Running such a large number of models with daily data at a global scale, and for such long time periods had never been attempted before. For it to be successful it needed a strict framework. It is worth remembering that these models have evolved independently over a number of years and have been subject to different institutional (and national) influences. And, each has its own operational needs. The modelling groups came together to agree the framework, and during this they established links that would be of mutual benefit during and beyond the lifetime of WATCH.
The over-riding requirement of the framework was for all models to accept the same input data – namely the WATCH Forcing Data, and WATCH Driving Data - and also non-climatic data such as land cover and irrigation. This requirement underpinned our ability to perform true comparisons.
To comply, models needed to be adapted. The changes that were necessary included moving from monthly to daily time-steps, and introducing the capability to accept and utilise new data types.
Other protocols were established within the framework, such as a standard agreement on the “land mask” (the grid cells describing the Earth’s surface that were to be used in the study), and the paths that rivers should take over the landscape.
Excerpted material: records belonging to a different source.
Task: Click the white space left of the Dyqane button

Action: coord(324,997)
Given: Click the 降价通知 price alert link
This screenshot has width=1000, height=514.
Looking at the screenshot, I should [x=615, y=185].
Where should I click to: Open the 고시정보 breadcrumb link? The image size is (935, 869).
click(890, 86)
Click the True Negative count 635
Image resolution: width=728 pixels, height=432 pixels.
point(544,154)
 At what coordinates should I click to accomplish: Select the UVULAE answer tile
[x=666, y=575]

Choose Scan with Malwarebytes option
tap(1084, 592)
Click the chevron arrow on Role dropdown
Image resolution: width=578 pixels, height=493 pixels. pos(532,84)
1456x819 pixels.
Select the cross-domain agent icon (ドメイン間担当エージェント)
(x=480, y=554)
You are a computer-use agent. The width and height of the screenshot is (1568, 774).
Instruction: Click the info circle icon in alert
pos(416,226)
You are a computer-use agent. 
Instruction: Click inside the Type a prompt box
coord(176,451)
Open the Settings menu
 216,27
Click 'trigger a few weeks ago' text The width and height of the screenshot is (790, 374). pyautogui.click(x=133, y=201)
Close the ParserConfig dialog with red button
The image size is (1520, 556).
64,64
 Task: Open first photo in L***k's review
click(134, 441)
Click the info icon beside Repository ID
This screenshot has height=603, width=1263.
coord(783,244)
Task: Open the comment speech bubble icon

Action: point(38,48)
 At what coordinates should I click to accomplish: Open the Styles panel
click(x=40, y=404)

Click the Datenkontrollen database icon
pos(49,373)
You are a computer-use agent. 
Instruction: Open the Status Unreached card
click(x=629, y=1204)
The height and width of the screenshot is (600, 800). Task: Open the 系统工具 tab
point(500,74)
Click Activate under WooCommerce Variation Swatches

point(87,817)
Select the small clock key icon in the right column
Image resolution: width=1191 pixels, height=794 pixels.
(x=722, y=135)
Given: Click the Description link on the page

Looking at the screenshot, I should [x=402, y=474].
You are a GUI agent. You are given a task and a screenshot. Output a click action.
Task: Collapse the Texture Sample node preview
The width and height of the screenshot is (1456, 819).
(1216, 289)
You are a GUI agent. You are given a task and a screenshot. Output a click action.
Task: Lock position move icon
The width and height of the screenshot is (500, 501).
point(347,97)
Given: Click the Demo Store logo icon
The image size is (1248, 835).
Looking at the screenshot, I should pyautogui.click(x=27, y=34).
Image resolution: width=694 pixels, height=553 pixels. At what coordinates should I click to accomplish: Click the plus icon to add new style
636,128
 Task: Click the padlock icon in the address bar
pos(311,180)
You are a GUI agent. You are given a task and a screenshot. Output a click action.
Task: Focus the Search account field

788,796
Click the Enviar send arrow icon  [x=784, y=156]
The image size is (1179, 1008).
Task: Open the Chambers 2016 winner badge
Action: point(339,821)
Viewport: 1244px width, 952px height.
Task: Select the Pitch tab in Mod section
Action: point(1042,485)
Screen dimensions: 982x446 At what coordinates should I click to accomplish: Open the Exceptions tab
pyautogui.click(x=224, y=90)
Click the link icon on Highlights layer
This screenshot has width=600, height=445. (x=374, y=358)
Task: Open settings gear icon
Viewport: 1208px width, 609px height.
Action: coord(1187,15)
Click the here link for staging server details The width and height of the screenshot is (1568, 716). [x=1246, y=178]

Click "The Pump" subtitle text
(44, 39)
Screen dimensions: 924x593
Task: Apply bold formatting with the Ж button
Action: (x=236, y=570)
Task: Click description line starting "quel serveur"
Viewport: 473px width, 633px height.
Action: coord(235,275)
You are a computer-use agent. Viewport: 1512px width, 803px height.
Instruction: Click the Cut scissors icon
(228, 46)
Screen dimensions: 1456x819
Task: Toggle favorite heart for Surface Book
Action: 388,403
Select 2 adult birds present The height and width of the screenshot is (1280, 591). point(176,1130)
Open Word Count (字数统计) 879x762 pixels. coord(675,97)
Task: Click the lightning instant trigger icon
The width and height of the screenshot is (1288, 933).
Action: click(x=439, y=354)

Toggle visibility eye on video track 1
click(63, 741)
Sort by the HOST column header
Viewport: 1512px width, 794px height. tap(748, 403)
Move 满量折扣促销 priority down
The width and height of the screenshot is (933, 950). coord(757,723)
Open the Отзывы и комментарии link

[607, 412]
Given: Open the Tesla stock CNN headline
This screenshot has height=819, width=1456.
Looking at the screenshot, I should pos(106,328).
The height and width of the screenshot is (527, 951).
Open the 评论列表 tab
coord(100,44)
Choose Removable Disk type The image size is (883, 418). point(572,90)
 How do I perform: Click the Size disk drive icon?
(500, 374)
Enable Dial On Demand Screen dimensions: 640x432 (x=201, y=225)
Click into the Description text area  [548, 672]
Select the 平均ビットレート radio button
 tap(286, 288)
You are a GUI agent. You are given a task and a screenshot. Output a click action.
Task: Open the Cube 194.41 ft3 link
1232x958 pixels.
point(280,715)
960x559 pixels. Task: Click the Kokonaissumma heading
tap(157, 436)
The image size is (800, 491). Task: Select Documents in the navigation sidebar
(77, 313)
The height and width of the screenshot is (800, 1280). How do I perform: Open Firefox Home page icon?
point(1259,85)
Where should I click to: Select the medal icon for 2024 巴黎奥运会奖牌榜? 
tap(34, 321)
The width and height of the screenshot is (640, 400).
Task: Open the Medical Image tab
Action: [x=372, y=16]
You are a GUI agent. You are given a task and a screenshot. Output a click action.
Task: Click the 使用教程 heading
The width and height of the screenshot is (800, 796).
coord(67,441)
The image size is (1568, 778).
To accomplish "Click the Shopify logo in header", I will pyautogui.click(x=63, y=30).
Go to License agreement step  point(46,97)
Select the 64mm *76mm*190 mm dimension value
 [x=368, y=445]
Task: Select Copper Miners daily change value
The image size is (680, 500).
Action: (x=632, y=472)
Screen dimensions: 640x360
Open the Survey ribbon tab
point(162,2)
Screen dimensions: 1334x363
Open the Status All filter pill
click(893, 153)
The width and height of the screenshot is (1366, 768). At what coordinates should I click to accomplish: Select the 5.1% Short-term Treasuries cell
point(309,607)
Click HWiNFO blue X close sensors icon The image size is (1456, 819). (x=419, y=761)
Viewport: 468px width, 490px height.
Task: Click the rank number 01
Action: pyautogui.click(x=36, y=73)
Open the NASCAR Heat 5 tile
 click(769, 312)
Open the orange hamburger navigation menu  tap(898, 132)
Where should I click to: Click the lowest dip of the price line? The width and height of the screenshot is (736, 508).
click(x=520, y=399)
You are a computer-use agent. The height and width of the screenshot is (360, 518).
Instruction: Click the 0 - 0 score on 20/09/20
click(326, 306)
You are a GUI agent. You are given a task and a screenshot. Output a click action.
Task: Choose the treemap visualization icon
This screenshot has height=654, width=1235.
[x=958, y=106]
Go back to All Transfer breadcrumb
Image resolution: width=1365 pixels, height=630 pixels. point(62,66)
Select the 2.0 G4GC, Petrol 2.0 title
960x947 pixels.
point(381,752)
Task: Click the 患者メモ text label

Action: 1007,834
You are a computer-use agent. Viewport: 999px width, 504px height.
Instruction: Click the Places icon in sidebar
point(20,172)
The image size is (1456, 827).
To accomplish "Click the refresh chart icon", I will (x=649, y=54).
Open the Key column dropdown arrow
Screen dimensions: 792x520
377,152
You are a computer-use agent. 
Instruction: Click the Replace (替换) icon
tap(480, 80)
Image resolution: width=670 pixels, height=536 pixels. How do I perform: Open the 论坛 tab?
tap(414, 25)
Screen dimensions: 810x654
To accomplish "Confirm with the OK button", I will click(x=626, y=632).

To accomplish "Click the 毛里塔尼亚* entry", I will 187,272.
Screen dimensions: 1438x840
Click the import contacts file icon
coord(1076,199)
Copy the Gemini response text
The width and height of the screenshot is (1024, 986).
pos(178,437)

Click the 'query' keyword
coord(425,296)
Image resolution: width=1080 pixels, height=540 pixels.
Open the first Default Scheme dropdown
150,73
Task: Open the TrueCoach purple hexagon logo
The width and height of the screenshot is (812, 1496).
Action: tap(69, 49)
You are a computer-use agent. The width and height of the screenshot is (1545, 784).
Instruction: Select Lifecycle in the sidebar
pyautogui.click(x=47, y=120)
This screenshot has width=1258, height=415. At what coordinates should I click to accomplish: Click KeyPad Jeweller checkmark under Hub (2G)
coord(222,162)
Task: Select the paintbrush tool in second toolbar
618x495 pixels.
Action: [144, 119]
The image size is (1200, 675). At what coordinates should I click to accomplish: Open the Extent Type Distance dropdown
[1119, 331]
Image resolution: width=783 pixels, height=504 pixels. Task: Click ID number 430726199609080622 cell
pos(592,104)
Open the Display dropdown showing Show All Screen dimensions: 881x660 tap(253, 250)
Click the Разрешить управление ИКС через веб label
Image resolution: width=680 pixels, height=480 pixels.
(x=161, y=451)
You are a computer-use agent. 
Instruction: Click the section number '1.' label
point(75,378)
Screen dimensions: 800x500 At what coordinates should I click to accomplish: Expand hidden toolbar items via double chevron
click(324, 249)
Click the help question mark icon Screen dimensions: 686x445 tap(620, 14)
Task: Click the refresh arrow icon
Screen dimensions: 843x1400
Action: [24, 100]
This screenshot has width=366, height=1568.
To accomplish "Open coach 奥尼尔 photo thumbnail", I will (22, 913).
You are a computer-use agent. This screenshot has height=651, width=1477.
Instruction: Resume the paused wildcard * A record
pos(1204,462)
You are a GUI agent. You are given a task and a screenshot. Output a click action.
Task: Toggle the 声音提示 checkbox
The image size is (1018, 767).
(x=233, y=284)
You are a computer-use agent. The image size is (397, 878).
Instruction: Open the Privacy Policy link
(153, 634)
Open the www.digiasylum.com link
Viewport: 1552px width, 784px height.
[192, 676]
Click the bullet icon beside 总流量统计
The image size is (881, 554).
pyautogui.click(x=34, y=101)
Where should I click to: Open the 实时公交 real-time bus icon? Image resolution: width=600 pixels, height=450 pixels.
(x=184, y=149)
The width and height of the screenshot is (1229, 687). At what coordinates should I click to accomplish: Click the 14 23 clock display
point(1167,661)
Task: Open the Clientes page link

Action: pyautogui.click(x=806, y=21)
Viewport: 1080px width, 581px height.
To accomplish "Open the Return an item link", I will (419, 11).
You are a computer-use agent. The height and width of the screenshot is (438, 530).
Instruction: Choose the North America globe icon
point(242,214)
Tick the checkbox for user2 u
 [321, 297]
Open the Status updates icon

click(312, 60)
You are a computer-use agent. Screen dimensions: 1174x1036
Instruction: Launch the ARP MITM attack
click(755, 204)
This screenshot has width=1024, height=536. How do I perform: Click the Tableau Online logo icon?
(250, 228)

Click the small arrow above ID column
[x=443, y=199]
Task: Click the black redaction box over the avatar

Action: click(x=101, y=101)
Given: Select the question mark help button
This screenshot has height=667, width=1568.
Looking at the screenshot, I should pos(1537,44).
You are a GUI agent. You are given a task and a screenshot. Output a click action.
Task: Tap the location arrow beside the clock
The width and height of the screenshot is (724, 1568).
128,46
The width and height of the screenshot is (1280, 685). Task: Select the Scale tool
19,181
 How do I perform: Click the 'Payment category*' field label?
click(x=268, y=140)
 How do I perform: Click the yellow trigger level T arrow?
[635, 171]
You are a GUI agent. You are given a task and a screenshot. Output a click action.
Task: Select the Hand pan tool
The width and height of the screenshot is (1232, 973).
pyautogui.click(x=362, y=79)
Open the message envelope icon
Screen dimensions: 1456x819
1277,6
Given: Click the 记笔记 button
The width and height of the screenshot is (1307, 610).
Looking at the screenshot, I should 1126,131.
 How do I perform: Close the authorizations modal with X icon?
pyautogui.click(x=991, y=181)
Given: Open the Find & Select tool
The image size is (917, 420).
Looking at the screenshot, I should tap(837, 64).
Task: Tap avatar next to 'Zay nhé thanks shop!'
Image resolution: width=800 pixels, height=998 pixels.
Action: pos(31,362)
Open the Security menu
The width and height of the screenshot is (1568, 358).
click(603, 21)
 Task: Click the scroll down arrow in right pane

The changes to the models were completed before the WATCH Forcing Data was available, so the inter-comparison was trialled using alternative data sets containing the agreed variables for the periods 1961-1990 and 2071-2100. Later runs used the WATCH Forcing Data.
A number of individual runs were completed. Ones that assumed natural pristine conditions were then compared with runs that included human influence. The final phase used the WATCH Driving Data, and looked at the 21st century, with the focus on the potential impacts of climate change.
The first phase revealed large disagreements between the modelled river flows. Interestingly – and a little unexpectedly – the two different types of models did not fall into two distinct camps of over-estimation and under-estimation. The exception to this was in areas where snow is a major influence on the hydrology.
The main root of the differences lay in the way that each model handled evaporation, with a number of models becoming unstable when evaporation rates changed significantly. This was a concern because changes in evaporation are an anticipated feature of climate change. Until now, the uncertainties attached to rainfall estimates have received great attention, but it was clear from the first results of Water MIP that equal attention needs to be paid to evaporation.